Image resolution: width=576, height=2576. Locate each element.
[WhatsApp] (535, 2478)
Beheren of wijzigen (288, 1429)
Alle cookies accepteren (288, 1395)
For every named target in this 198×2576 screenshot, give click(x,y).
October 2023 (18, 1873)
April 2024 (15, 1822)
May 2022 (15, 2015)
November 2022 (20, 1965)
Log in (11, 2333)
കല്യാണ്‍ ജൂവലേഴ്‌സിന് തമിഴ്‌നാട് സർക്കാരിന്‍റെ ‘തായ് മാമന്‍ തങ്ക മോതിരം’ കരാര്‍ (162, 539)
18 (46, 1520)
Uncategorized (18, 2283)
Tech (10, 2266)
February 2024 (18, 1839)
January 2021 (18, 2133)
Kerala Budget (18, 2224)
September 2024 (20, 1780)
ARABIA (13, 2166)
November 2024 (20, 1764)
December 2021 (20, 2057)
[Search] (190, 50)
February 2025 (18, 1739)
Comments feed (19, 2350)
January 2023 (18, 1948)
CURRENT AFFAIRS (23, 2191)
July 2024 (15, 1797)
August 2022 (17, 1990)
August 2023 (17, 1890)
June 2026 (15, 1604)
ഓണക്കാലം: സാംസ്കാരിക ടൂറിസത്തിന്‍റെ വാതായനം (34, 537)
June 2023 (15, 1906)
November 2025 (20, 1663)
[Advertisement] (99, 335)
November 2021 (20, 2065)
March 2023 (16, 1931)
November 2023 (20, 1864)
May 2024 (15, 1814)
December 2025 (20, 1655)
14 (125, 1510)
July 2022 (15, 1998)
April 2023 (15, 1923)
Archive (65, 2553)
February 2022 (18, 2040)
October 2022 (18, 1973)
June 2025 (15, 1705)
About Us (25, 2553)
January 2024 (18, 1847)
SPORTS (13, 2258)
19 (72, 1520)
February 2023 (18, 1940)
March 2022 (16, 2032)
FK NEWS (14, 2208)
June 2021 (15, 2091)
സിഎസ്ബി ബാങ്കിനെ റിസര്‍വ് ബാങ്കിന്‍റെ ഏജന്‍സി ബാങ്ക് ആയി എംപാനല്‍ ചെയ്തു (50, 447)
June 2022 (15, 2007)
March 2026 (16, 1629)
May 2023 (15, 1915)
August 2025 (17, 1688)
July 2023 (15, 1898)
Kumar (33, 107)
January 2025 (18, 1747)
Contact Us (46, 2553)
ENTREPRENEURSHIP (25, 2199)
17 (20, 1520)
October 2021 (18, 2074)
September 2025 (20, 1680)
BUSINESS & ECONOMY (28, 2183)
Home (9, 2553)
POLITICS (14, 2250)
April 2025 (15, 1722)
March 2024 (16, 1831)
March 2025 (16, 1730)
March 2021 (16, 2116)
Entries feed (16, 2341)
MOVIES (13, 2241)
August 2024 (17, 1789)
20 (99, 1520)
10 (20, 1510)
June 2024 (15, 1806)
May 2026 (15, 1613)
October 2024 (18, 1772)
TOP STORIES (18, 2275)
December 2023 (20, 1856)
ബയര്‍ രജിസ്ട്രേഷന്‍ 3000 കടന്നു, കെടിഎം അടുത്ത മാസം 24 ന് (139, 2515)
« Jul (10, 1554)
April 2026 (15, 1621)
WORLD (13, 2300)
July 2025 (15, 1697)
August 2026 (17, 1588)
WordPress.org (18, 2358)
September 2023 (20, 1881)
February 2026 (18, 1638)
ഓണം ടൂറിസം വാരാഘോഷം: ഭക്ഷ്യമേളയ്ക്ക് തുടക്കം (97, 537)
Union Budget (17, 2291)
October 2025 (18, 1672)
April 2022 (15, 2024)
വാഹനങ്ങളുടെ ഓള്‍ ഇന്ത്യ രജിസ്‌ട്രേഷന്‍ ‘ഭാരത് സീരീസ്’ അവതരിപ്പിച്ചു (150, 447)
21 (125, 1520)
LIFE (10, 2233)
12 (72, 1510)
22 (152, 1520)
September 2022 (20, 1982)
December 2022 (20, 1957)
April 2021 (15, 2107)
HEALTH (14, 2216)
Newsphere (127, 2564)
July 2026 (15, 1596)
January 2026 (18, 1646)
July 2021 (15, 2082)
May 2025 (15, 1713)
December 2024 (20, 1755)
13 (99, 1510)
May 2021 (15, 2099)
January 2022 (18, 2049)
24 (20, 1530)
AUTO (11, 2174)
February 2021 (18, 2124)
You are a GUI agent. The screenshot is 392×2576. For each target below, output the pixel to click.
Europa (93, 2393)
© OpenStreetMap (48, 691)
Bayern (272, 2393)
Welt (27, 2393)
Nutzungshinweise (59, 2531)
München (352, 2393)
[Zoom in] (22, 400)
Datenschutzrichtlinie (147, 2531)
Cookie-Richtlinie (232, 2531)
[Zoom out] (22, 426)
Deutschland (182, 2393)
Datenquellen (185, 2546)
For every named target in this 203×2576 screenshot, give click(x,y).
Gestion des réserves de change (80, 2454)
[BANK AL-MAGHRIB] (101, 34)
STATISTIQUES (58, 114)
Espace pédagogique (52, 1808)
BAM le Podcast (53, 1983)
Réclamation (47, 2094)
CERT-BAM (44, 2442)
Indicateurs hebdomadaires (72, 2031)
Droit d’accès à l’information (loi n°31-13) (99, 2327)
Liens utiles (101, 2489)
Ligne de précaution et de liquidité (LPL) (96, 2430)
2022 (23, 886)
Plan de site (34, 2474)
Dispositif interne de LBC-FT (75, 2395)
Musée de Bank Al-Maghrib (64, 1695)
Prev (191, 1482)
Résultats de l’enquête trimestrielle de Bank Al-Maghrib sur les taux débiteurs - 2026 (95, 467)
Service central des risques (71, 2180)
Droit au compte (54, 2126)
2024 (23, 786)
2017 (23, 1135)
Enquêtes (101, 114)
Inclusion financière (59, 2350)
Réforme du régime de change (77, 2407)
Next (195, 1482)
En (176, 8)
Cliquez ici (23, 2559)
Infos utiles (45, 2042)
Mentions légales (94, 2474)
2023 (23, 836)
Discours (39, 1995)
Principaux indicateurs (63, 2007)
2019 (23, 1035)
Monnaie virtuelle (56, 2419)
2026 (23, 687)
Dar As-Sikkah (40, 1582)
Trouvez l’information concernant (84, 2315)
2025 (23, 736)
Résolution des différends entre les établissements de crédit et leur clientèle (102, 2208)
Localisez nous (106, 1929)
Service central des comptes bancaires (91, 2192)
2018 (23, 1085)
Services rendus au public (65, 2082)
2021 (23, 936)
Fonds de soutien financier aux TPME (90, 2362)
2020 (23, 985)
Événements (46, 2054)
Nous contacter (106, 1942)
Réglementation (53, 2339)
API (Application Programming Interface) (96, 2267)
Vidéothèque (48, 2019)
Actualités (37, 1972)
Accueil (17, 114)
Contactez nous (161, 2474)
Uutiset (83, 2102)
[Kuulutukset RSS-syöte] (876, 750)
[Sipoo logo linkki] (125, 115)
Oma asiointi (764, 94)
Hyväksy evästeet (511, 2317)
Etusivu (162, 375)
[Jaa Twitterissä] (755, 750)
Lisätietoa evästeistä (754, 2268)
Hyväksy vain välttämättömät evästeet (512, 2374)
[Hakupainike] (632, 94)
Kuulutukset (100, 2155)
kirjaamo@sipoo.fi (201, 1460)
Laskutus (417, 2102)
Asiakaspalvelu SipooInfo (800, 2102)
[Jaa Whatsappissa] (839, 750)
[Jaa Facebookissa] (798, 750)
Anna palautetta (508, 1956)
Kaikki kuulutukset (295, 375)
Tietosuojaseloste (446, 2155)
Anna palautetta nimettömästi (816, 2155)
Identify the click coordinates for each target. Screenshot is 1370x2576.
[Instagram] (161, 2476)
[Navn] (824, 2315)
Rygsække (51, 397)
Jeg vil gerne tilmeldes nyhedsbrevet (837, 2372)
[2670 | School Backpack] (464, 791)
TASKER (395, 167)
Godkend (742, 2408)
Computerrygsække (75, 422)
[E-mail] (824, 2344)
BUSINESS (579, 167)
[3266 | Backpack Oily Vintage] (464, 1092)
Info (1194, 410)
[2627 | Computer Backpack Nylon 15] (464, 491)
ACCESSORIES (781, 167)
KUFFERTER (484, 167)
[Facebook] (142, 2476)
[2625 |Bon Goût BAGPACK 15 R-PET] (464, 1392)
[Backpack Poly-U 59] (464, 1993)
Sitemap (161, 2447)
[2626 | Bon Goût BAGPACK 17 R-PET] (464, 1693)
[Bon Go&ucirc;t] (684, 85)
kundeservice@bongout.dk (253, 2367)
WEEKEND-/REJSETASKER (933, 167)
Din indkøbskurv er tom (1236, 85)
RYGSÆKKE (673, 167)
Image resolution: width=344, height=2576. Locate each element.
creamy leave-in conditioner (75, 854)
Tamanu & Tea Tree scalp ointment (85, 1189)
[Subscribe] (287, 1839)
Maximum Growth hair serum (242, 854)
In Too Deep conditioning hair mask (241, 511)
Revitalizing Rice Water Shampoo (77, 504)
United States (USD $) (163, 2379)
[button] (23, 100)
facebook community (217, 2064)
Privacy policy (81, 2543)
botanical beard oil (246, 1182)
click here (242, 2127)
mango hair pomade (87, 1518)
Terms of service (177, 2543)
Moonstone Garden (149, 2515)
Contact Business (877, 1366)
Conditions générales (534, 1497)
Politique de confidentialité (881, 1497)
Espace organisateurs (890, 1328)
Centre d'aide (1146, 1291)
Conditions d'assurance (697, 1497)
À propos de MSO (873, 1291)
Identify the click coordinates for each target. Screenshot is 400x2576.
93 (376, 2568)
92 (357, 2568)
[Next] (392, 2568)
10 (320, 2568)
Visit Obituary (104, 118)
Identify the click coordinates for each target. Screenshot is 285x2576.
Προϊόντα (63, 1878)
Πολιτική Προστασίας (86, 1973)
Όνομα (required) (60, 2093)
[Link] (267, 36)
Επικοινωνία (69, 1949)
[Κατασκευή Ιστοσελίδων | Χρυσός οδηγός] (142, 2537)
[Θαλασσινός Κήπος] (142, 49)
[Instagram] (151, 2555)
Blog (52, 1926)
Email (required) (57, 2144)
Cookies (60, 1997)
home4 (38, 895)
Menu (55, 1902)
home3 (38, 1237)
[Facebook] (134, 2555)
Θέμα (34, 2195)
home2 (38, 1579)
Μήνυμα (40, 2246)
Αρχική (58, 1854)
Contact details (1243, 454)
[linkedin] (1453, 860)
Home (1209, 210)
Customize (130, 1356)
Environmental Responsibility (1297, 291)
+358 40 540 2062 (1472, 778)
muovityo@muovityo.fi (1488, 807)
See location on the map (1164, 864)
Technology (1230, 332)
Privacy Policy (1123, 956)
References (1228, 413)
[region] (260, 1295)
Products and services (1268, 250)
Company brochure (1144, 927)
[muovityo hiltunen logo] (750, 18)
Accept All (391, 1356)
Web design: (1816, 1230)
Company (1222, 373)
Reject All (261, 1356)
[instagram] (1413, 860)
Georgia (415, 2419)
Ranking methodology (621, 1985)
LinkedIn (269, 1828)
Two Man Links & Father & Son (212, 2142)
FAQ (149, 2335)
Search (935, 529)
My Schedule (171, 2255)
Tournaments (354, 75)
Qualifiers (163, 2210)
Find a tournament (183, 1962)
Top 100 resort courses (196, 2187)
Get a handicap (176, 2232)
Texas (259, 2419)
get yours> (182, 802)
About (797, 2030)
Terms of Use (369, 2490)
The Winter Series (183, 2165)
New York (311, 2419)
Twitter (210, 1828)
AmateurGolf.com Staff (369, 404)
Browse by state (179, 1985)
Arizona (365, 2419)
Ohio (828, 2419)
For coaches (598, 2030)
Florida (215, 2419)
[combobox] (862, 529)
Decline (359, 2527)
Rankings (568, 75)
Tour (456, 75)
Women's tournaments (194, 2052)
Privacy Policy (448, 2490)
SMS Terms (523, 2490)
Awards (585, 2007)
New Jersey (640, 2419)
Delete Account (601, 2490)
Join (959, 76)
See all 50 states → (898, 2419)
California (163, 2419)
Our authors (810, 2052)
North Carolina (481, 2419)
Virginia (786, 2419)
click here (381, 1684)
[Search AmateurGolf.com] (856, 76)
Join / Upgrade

* * *

● **DESCRIPTION OF THE TASK**:
Scan the listing above. Gather each line that contains the word "January".

● **EXERCISE ANSWER**:
January 2021 (18, 2133)
January 2023 (18, 1948)
January 2024 (18, 1847)
January 2025 (18, 1747)
January 2026 (18, 1646)
January 2022 (18, 2049)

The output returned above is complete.